Mechanistic insights into dimerization and cross-β sheet formation in the HIV-associated amyloidogenic peptide PAP248–286 from unbiased all-atom molecular dynamics simulations

Semen-derived enhancer of viral infection (SEVI) fibrils, assembled from the peptide fragment PAP248-286, enhance HIV transmission by promoting viral attachment to host cells. However, the molecular basis of SEVI nucleation and early aggregation remains unclear. Here, we conducted 80 independent all-atom molecular dynamics (MD) simulations spanning a total of 40 mu s, together with 100 independent steered MD and umbrella sampling runs, to explore the dimerization and dissociation of PAP248-286. Our results indicate that peptide association and beta-sheet formation are governed by a cooperative interplay between hydrogen bonding and hydrophobic interactions. Residue-level analyses identified Arg10, Val17, Glu19, and Ile20 as key contributors to inter-peptide binding, consistent with steric zipper motifs described in other amyloid systems. Steered MD revealed mechanically resilient dimers with average rupture forces of similar to 20kcal/mol/angstrom and multi-barrier unbinding behavior.
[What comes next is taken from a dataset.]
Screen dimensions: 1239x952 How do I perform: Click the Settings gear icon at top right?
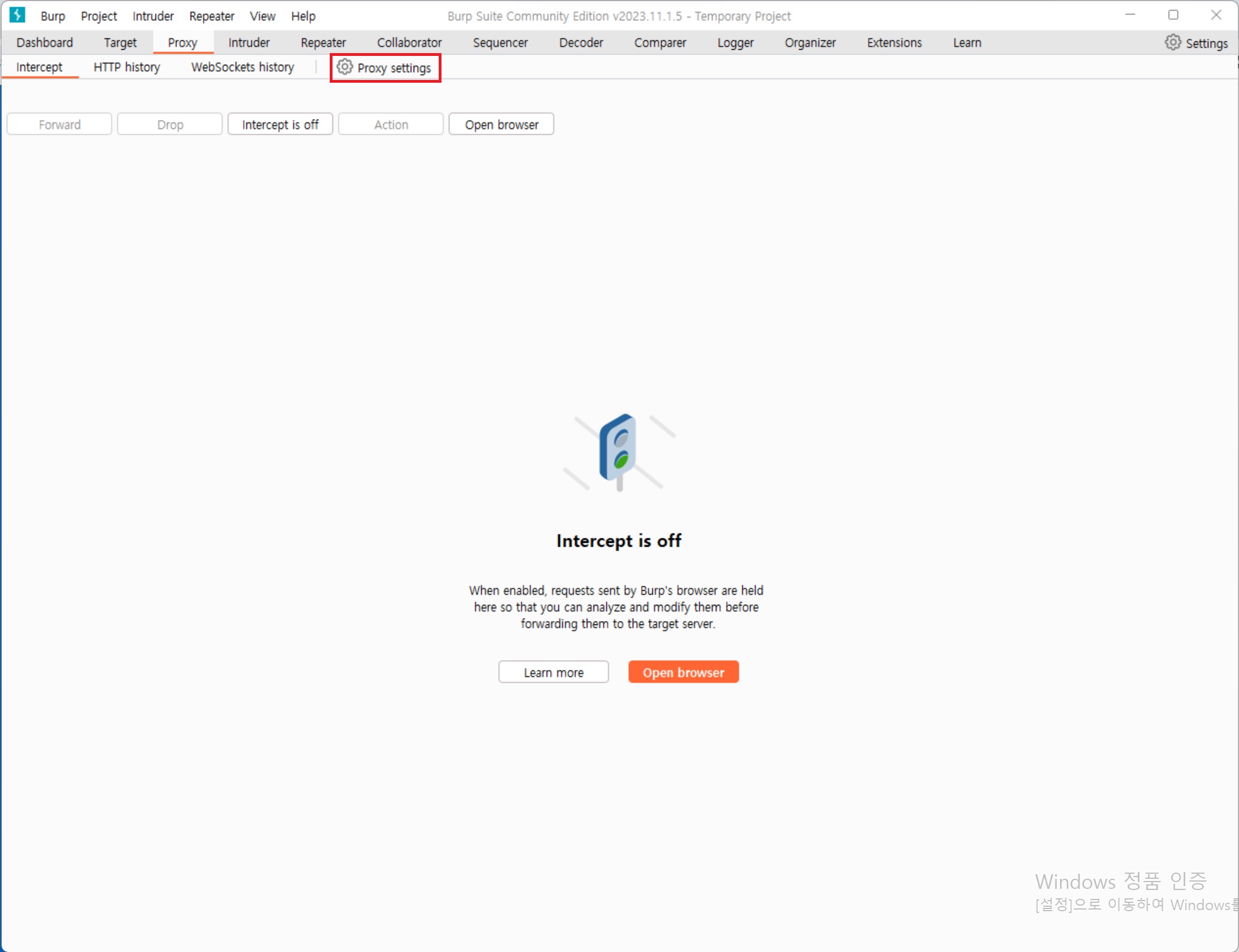click(1172, 42)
Umbrella sampling estimated a peptide dissociation free energy of similar to 8.7kcal/mol, highlighting a clear thermodynamic separation between bound and unbound states. Together, these findings suggest that small beta-sheet nuclei in PAP248-286 dimers act as cooperative intermediates that seed the formation of full-length cross-beta structures, providing atomistic insights into the earliest steps of SEVI fibril assembly.